Applying coating of ‘cellulose nanocrystals’ on human skin decreased the number of mosquitoes feeding by 80%, according to new study.

By United with Israel staff

Researchers from Jerusalem’s Hebrew University say they have discovered “a safe, new method to prevent mosquito bites using a skin coating from naturally occurring cellulose nanocrystals (CNCs).”

According to a new study published in PNAS NEXUS, applying the thin CNC coating on human skin decreased the number of mosquitoes feeding by 80%.

Cellulose nanocrystals (CNCs) are renewable raw materials produced from wood, cotton, or other cellulose-rich sources and are used in cosmetics, composites, food packaging, and medical devices.


“Combining CNCs with the mosquito repellent indole confirmed its excellent potential as safe and sustainable mosquito prevention,” said lead researcher Prof.
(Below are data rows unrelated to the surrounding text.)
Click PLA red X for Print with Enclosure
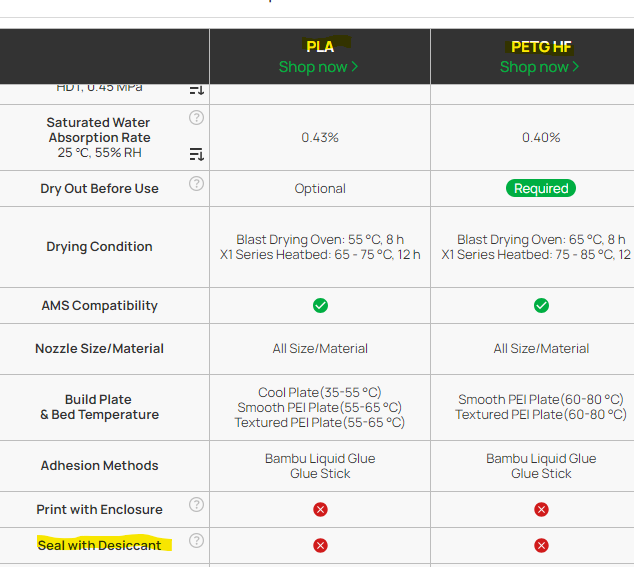The width and height of the screenshot is (634, 567). point(320,509)
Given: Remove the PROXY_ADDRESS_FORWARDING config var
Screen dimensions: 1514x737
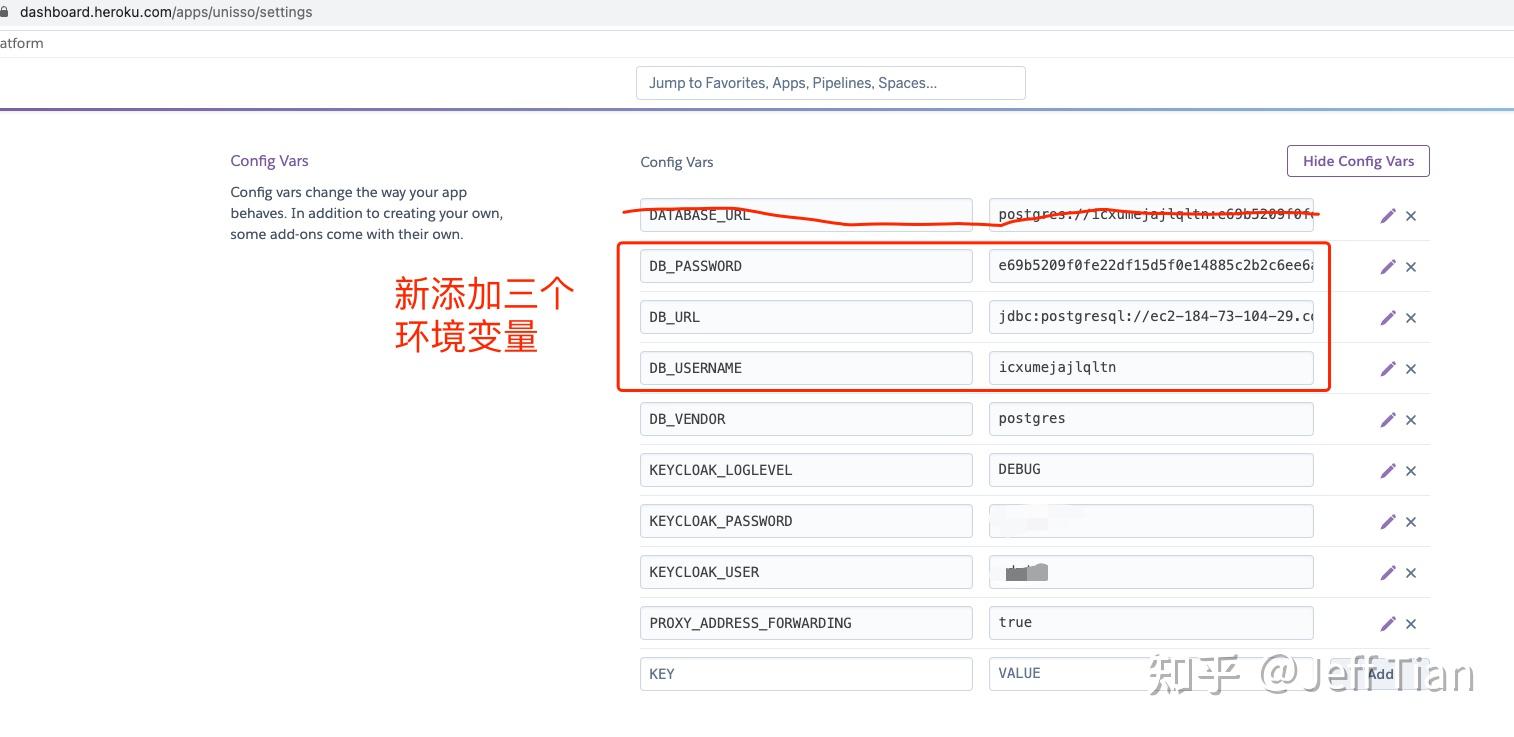Looking at the screenshot, I should tap(1411, 623).
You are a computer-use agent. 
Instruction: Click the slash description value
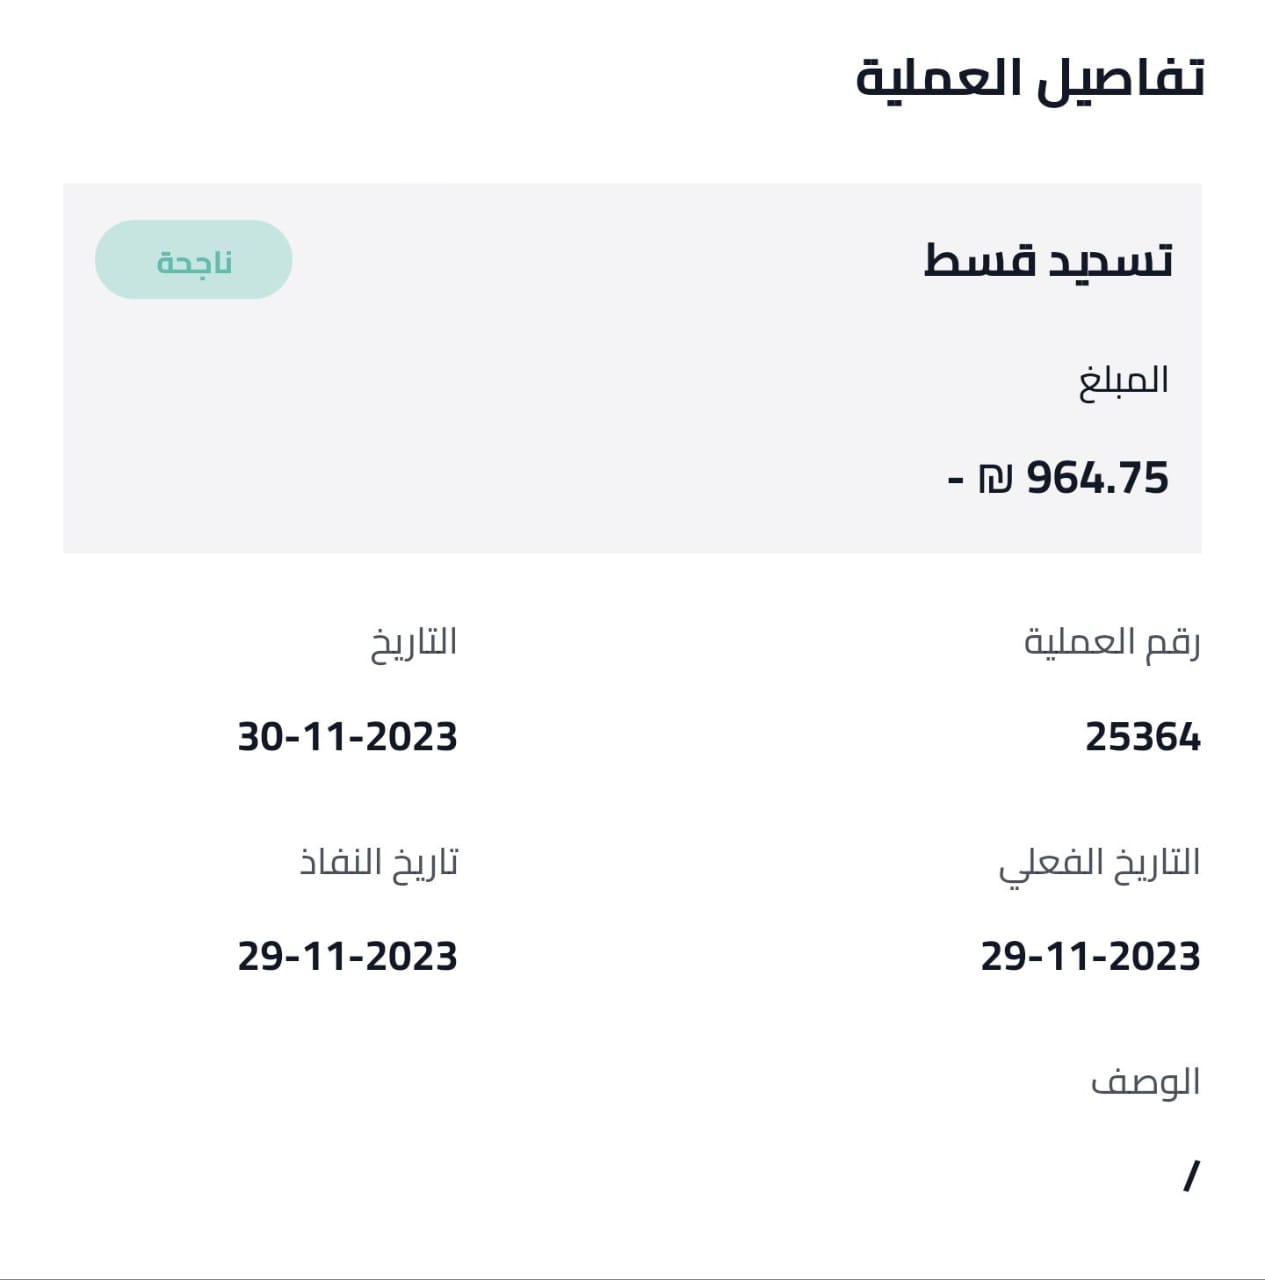point(1190,1175)
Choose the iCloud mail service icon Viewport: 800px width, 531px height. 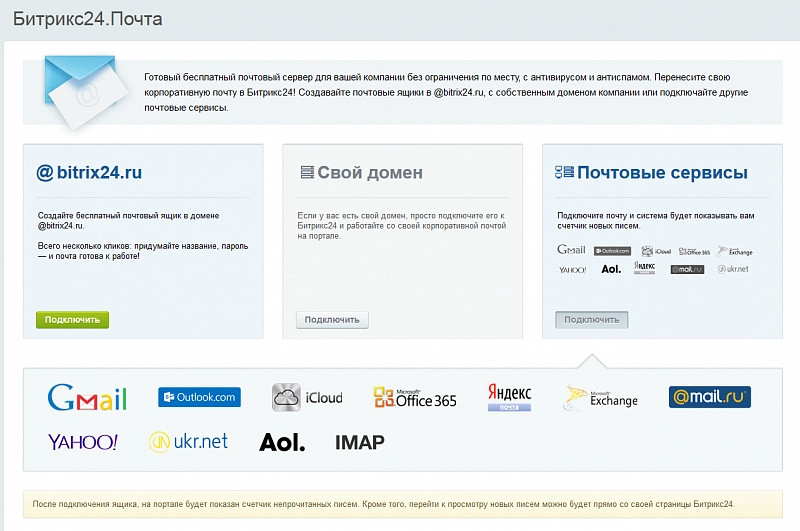tap(307, 397)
Jonathan Bohbot, of Hebrew University’s Robert H. Smith Institute of Plant Sciences and Genetics at the Faculty of Agriculture, Food, and Environment.

“CNC biocompatibility, ubiquity, and the potential for cost-effective mass production could result in a new generation of mosquito personal protective measures (PPE).”

According to the researchers, existing protection methods that actively repel mosquitoes, such as the synthetic non-odorant N,N-Diethyl-meta-toluamide (DEET) or natural odorants such as geraniol and citronella, “have a limited effective distance and time range.”

CNC, on the other hand, “appears to act as a chemical camouflage to the many cues sought by the insects and was found to reduce the blood feeding in the deadly mosquito, Aedes aegypti.”

The new method was tested on a single human hand and on an artificial feeding system by assessing the eggs laid after feeding with and without CNC.

The researchers found that the combined effect of CNC with indole reduced egg laying post-exposure to mammalian blood close to zero, with 99.4% fewer eggs compared to the control.